Items from a dataset:
━━━
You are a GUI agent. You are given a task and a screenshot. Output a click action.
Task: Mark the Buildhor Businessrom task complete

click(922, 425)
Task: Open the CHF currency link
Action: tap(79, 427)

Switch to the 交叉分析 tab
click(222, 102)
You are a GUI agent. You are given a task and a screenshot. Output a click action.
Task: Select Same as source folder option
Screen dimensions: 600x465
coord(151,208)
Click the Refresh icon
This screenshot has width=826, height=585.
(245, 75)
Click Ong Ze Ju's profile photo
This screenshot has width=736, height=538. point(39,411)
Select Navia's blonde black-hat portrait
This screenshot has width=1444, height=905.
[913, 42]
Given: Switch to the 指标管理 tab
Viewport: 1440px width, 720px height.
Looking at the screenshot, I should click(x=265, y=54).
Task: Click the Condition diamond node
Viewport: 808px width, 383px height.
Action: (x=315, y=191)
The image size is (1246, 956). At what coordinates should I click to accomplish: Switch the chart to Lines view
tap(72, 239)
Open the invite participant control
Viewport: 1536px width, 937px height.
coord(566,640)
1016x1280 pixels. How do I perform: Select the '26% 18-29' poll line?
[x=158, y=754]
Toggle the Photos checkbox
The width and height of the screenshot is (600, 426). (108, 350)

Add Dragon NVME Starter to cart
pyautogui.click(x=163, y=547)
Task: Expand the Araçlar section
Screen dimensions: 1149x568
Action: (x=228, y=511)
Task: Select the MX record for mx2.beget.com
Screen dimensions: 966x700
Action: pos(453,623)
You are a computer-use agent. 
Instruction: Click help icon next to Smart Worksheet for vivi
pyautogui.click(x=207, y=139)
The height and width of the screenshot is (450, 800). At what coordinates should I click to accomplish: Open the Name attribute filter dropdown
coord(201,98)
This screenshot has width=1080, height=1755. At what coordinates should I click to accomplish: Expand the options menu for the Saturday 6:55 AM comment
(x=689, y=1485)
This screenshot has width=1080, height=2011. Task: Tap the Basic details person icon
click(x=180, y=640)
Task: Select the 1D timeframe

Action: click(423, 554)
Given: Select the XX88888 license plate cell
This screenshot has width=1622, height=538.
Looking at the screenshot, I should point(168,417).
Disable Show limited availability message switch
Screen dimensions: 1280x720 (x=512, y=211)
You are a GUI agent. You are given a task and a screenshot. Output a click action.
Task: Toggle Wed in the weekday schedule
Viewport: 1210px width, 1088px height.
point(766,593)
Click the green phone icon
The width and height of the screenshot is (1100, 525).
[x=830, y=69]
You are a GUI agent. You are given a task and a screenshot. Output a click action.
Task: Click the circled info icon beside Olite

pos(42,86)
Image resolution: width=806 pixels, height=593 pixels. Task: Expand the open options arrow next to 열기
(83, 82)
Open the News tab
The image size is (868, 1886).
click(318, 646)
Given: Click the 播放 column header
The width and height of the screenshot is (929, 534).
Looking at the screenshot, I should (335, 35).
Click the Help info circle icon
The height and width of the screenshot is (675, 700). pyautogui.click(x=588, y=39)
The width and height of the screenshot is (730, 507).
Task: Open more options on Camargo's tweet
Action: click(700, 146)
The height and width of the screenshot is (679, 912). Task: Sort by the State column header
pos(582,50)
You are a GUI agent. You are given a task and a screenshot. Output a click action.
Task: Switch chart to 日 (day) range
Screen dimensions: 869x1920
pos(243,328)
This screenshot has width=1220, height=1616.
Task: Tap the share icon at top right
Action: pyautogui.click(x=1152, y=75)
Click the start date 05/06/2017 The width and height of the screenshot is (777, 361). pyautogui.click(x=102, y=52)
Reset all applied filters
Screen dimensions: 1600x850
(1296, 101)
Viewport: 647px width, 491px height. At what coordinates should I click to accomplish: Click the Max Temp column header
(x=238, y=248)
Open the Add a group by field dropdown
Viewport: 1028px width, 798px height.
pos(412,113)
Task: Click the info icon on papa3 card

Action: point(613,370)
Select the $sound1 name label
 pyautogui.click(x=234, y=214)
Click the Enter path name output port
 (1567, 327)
━━━
PROBLEM TO SOLVE: Look back at the entries above and repeat, unchanged, every line from the line holding "Screen dimensions: 1149x568" through the line holding "Given: Click the 播放 column header".

RESULT OF THE EXERCISE:
Screen dimensions: 1149x568
Action: (x=228, y=511)
Task: Select the MX record for mx2.beget.com
Screen dimensions: 966x700
Action: pos(453,623)
You are a computer-use agent. 
Instruction: Click help icon next to Smart Worksheet for vivi
pyautogui.click(x=207, y=139)
The height and width of the screenshot is (450, 800). At what coordinates should I click to accomplish: Open the Name attribute filter dropdown
coord(201,98)
This screenshot has width=1080, height=1755. At what coordinates should I click to accomplish: Expand the options menu for the Saturday 6:55 AM comment
(x=689, y=1485)
This screenshot has width=1080, height=2011. Task: Tap the Basic details person icon
click(x=180, y=640)
Task: Select the 1D timeframe

Action: click(423, 554)
Given: Select the XX88888 license plate cell
This screenshot has width=1622, height=538.
Looking at the screenshot, I should point(168,417).
Disable Show limited availability message switch
Screen dimensions: 1280x720 (x=512, y=211)
You are a GUI agent. You are given a task and a screenshot. Output a click action.
Task: Toggle Wed in the weekday schedule
Viewport: 1210px width, 1088px height.
point(766,593)
Click the green phone icon
The width and height of the screenshot is (1100, 525).
[x=830, y=69]
You are a GUI agent. You are given a task and a screenshot. Output a click action.
Task: Click the circled info icon beside Olite

pos(42,86)
Image resolution: width=806 pixels, height=593 pixels. Task: Expand the open options arrow next to 열기
(83, 82)
Open the News tab
The image size is (868, 1886).
click(318, 646)
Given: Click the 播放 column header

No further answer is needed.